Vierschanzentournee: Nur Ammann behält die Nerven
30. Dezember 2008 / christoph
Schmitt knapp am Podest vorbei, Ammann gewinnt Auftaktspringen
Schon nach dem erstem Springen der Vierschanzentournee 2008/2009 gibt es einige klare Erkenntnisse. Der hochgejubelte Thomas Morgenstern wird aller Vorraussicht nach nicht um den Gesamtsieg der Tournee mitspringen können. Rang 11 war für den Österreicher eine riesen Enttäuschung.
Ebenfalls Grund zum ärgern hatte der eigentlich starke Martin Schmitt. Nach gutem erstem Durchgang versagten auch dem bestem deutschem Springer die Nerven, sodass "nur" Rang 5 blieb. So sehr Schmitt sich auch selbst kritisierte, dass das Wörtchen "nur" vor einem 5.Platz des Milka-Springers steht zeigt, dass wieder die Hoffnung auf siegreiche Zeiten begonnen haben. 12,6 Punkte Rückstand sind noch nicht die Welt, doch kommt ein Angriff auf die Gesamtwertung 2008/2009 noch zu früh.
Groß überraschen konnte Dimitry Vassiliev. Bereits als 2.Springer vom Balken gegangen, setzte der Russe die erste größere Duftmarke, die später noch von Jacobsen gesteigert wurde. Doch im Gegensatz zum Norweger, stand Vassiliev auch einen zweiten guten Sprung und darf sich über den Podestplatz freuen.

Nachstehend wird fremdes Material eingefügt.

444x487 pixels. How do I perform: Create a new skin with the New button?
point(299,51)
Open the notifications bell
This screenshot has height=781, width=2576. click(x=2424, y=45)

Ganz vorn steht der Schweizer Ammann. Nach dem 1.Durchgang schien es so, als könne Ammann schon ein beruhigendes Polster auf die Mitfavoriten aufbauen, doch Gregor Schlierenzauer verkürzte den Abstand zum neuem Gesamtsiegfavoriten um einige Punkte. Den Sieg in Obersdorf konnte ihm jedoch keiner mehr streitig machen. Auch nicht der ebenfalls starke Wolfgang Loitzl, dem Rang 2 vergönnt war.